Copy out the listing below so that each line matches exactly.

==== Source records

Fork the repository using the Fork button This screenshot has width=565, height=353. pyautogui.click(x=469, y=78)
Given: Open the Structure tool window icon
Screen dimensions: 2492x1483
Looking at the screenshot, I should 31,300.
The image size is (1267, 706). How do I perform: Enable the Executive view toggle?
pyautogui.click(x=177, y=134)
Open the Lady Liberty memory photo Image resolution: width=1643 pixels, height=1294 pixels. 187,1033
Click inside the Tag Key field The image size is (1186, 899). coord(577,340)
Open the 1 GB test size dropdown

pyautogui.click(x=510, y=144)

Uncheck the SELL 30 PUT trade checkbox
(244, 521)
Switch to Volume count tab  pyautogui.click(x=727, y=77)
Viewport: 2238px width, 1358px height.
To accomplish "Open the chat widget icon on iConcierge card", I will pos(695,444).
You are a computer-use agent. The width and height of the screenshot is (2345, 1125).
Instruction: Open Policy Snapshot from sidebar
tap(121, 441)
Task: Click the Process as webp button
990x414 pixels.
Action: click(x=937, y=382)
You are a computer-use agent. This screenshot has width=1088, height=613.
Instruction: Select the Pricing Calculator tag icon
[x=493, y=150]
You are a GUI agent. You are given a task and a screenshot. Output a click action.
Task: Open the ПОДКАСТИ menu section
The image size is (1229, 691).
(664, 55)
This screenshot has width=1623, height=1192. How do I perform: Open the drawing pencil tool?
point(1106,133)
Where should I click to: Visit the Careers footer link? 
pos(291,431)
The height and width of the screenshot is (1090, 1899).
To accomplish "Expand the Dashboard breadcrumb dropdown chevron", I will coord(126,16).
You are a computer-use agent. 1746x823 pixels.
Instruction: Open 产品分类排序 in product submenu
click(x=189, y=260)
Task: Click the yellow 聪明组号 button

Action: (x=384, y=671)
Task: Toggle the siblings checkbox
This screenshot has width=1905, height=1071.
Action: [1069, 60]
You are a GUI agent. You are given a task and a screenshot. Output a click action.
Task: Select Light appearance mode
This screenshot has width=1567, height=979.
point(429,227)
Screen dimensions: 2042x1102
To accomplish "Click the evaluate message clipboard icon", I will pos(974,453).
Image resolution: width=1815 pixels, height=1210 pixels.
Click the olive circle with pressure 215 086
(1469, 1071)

========

Solution —
Fork the repository using the Fork button This screenshot has width=565, height=353. pyautogui.click(x=469, y=78)
Given: Open the Structure tool window icon
Screen dimensions: 2492x1483
Looking at the screenshot, I should 31,300.
The image size is (1267, 706). How do I perform: Enable the Executive view toggle?
pyautogui.click(x=177, y=134)
Open the Lady Liberty memory photo Image resolution: width=1643 pixels, height=1294 pixels. 187,1033
Click inside the Tag Key field The image size is (1186, 899). coord(577,340)
Open the 1 GB test size dropdown

pyautogui.click(x=510, y=144)

Uncheck the SELL 30 PUT trade checkbox
(244, 521)
Switch to Volume count tab  pyautogui.click(x=727, y=77)
Viewport: 2238px width, 1358px height.
To accomplish "Open the chat widget icon on iConcierge card", I will pos(695,444).
You are a computer-use agent. The width and height of the screenshot is (2345, 1125).
Instruction: Open Policy Snapshot from sidebar
tap(121, 441)
Task: Click the Process as webp button
990x414 pixels.
Action: click(x=937, y=382)
You are a computer-use agent. This screenshot has width=1088, height=613.
Instruction: Select the Pricing Calculator tag icon
[x=493, y=150]
You are a GUI agent. You are given a task and a screenshot. Output a click action.
Task: Open the ПОДКАСТИ menu section
The image size is (1229, 691).
(664, 55)
This screenshot has width=1623, height=1192. How do I perform: Open the drawing pencil tool?
point(1106,133)
Where should I click to: Visit the Careers footer link? 
pos(291,431)
The height and width of the screenshot is (1090, 1899).
To accomplish "Expand the Dashboard breadcrumb dropdown chevron", I will coord(126,16).
You are a computer-use agent. 1746x823 pixels.
Instruction: Open 产品分类排序 in product submenu
click(x=189, y=260)
Task: Click the yellow 聪明组号 button

Action: (x=384, y=671)
Task: Toggle the siblings checkbox
This screenshot has width=1905, height=1071.
Action: [1069, 60]
You are a GUI agent. You are given a task and a screenshot. Output a click action.
Task: Select Light appearance mode
This screenshot has width=1567, height=979.
point(429,227)
Screen dimensions: 2042x1102
To accomplish "Click the evaluate message clipboard icon", I will pos(974,453).
Image resolution: width=1815 pixels, height=1210 pixels.
Click the olive circle with pressure 215 086
(1469, 1071)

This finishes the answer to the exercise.